Enter ‘freezer pipe man’.

This is a collar you tie around the pipe and with straps to seal at each end, You then have an aerosol spray which you spray into the collar. You wait a minute and hey presto, the pipe is iced up under the collar and water is effectively frozen and stopped from flowing. You then can cut the pipe, making sure it is downstream and what residue water is in the pipe pours out and you can fix a new stop tap and end cap. Once done you close the tap and remove the collar. Slowly the ice melts and flows to the tap. You can test the tap is not leaking and then open it to test the end cap,

Well that’s the instructions and theory and now for the live show.

The standpipe appears easy as it has ample room to accommodate the collar the stoop tap and the endcap. However, digging down I can’t make sense of pipework and when everything is attached it decuides to weep at the new joints. A few choice words and a further tightening of the joints and its done and the pipe is secured vertically. Some would suggest it would be better to take pipework off run altogether, but no way am iI lifting the path to discover something that may not be pretty but works today.

The next is the end tank. I turn around and don’t see any little helpers.

I could cap it simply at the tank and leave the pipework in place but we are not aware of the underground run, the tank has already been moved in the past and as it is the end of the run it would be wiser to cap it off at the next tank back, and leave the pipework underground but empty. The challenge is there is not a lot of pipework exposed around the last tank to fit the freezer collar and work. Looking at the main run virtually all of it is buried and has a ‘do not disturb’ sign on the door.

I opt for the simple route to disconnect the tank and cap of after the stop tap. A new support pole is hammered in and the pie is attached.

Job done. We now have to wait till Spring to move the two tanks which have been isolated.

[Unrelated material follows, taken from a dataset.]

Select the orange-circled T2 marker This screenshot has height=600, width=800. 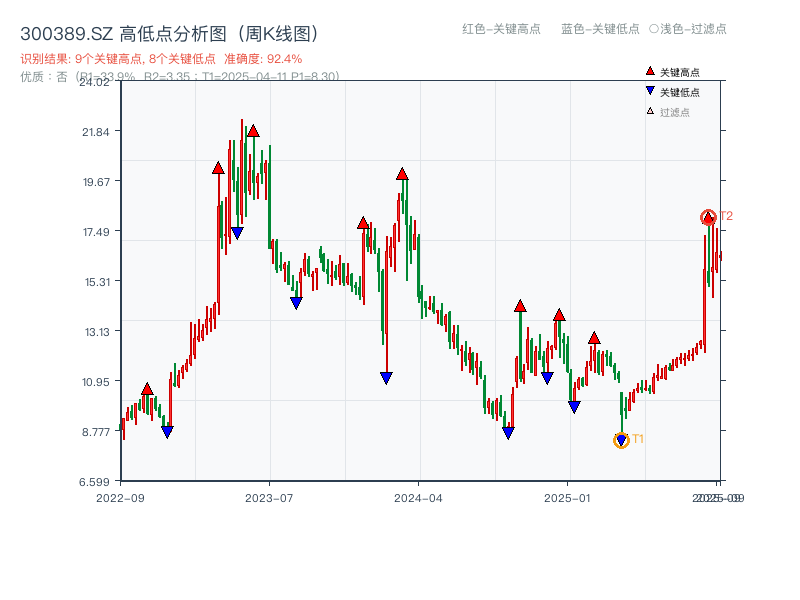coord(708,217)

We need to let them be emptied naturally them move them to their new home and the final part of our water saving project.

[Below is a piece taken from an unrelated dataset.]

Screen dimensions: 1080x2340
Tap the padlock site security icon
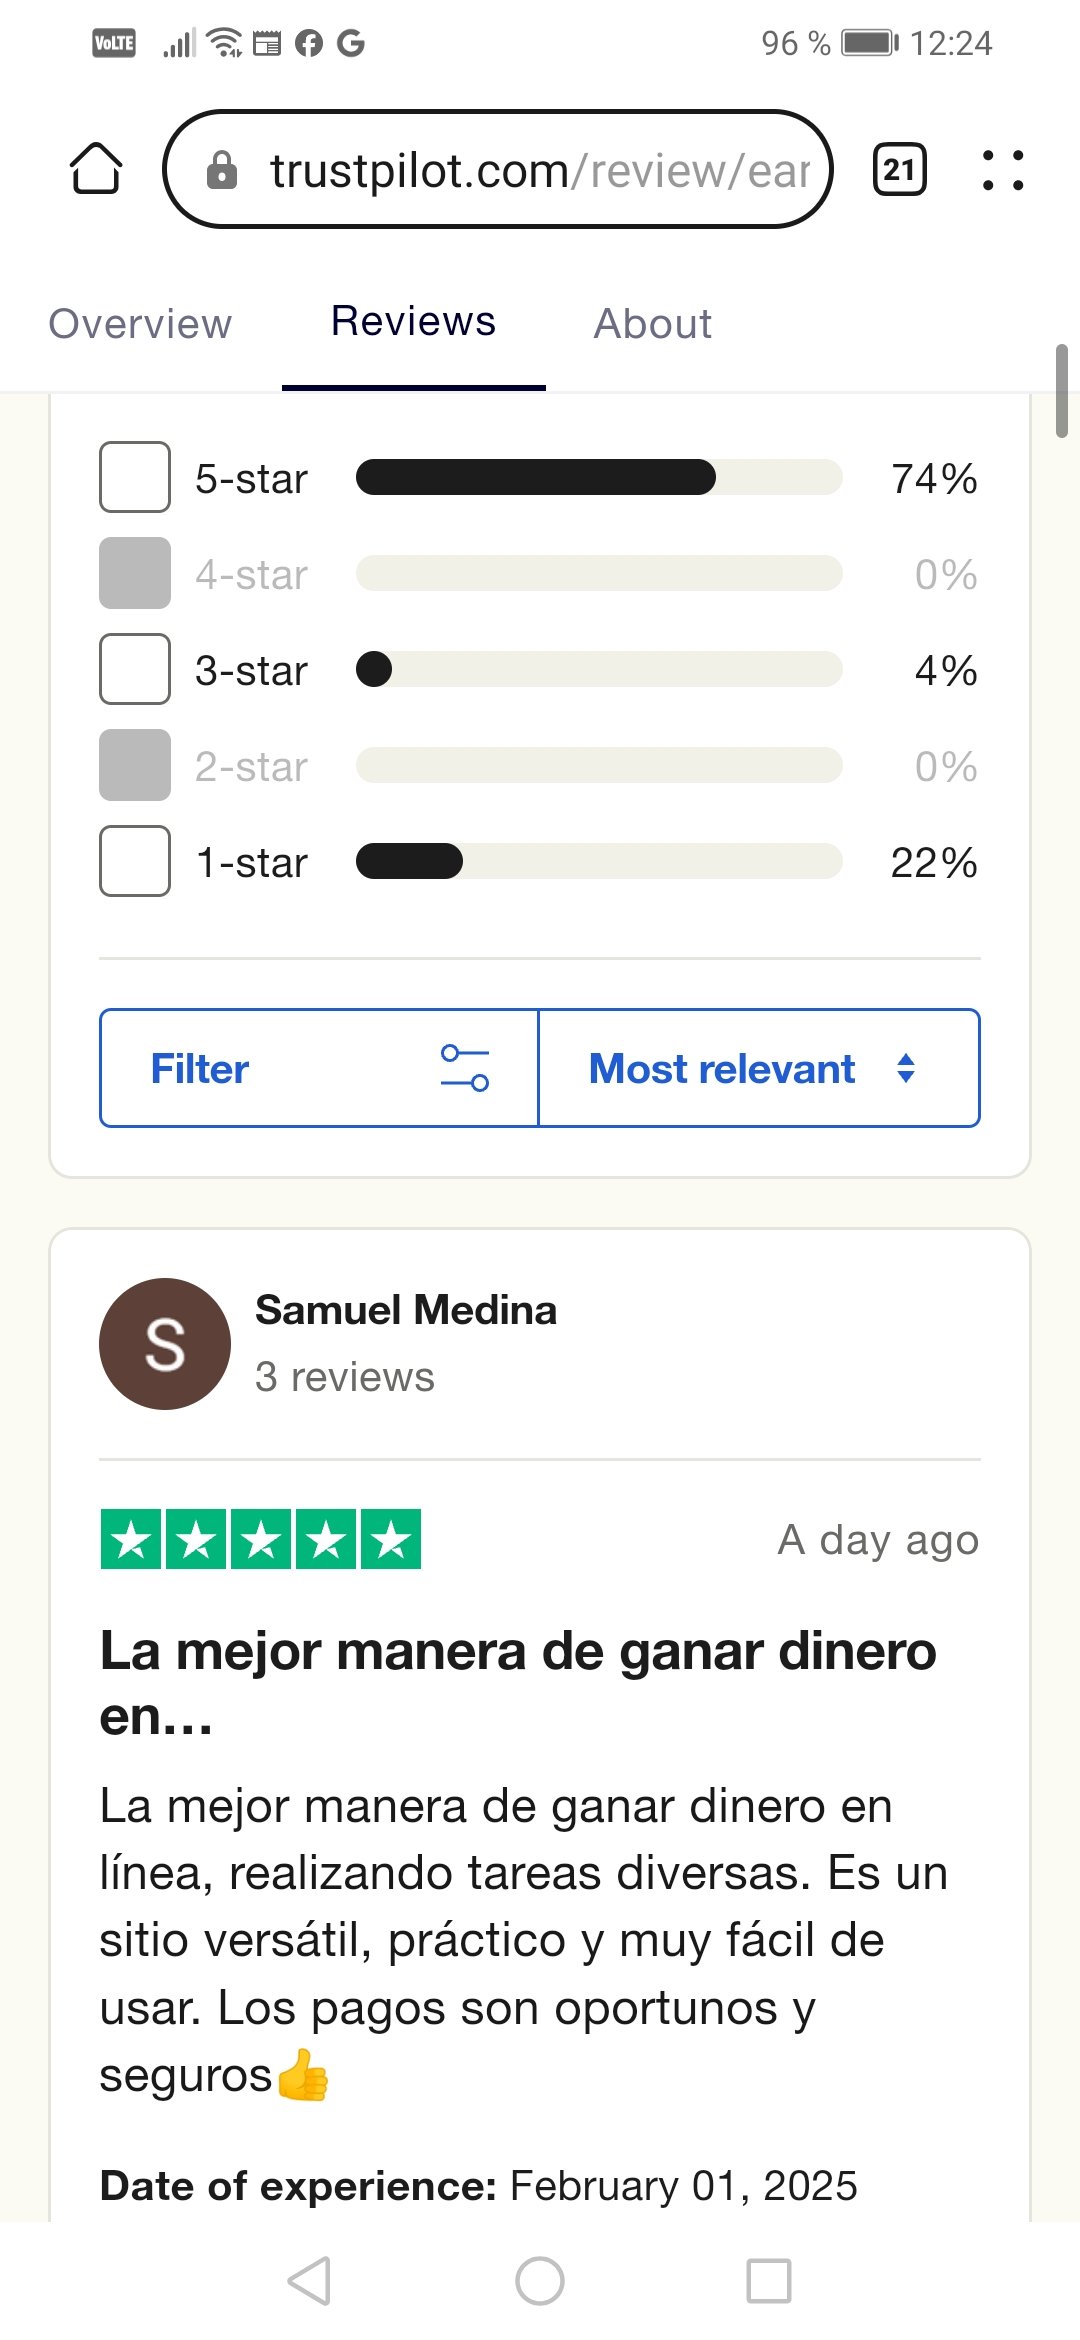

Currently all the rainwater off our huge pavilion roof foes down three drainpipes and into the sewers. This has to now be collected, stored and used to offset mains water usage and lower our bills. It is not a simple task of installing three water butts as the downpipes are at the back of the pavilion and not where folk need them. The water if stored there would simply not get used. So we must reroute the guttering around the pavilion to the side where we can install two big water butts, a reclaimed 300 ltr water tank and the two tanks we have just decommissioned off the mains. This should give us around 2,000 litres of rainwater storage which will be next to the main path and should obviate the need to use some of the mains water.

However, this like most things on the plots looks easy, sounds easy but is far from easy but that is for another day in the New Year, when hopefully a team will help make it happen.

The sky is dark again and the rain is falling steadily down. Time to go home.